The pace hasn’t picked up too much since that day. Correa enters the Giants series with a .206/.298/.388 slash line and six homers. His OPS is the lowest of his career, although he is playing his usual strong defense.

RELATED: Schmitt's record-setting throws bring back college memories

The Twins hoped for quite a bit more overall, but they have time to figure it out, and they picked a good year to make their big move. They play in the worst division in baseball and have a 3 1/2 game lead in the Central despite being 25-22.

The Mets

A late entry into the sweepstakes, Mets owner Steve Cohen briefly was the main character. For as surprising as the canceled press conference in San Francisco was, it wasn't until the Mets agreed to their own $315 million deal with Correa that the heat really got turned up to an uncomfortable level for Giants president of baseball operations Farhan Zaidi and Co.
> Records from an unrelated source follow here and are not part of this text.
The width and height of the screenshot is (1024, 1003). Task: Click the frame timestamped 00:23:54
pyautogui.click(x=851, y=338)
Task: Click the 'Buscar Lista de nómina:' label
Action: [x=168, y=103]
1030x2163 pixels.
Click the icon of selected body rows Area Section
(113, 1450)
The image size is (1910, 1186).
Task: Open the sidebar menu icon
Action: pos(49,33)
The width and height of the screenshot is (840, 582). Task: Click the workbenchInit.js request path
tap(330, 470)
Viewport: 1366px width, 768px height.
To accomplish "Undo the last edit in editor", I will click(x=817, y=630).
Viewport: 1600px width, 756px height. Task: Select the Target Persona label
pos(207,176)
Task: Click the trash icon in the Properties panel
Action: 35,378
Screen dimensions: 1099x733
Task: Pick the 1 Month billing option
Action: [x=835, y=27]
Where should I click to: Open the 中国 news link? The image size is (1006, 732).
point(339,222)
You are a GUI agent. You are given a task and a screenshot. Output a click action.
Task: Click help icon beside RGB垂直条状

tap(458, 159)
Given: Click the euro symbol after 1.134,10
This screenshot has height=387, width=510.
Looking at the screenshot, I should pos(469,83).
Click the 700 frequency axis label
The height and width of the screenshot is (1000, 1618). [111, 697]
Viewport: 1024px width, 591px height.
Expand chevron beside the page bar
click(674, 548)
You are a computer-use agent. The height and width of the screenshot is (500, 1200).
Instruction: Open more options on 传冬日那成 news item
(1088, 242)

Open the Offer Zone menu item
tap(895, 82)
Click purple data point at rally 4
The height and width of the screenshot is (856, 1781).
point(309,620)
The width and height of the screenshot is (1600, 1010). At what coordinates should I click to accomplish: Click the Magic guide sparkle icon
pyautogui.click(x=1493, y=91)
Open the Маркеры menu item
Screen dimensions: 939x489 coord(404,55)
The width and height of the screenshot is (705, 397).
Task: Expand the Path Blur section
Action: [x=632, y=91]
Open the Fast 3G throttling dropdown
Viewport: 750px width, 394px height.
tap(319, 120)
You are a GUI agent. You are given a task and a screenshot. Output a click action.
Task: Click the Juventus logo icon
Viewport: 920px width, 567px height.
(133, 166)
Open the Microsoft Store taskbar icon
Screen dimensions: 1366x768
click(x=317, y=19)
That deal fell apart for the same reason, and the Mets have responded in a similar fashion as the Giants. Most of their starts at third have gone to former first-round pick Brett Baty, who has a .776 OPS and four homers. The 23-year-old is a former top 50 prospect and, like Schmitt, is hoping to use the opportunity to lock down a long-term job on the left side of the infield.

The Mets are only 24-23, but their biggest problems have been on the pitching side, particularly with a star-studded rotation that might be getting old in a hurry.

A nine-figure deal is a rounding error for Cohen, but ultimately, the Mets probably won't mind the additional financial flexibility. MLB home run leader Pete Alonso is less than two years from free agency, and the Mets are widely viewed as one of the favorites to sign Shohei Ohtani, who could cost close to twice what Correa would have.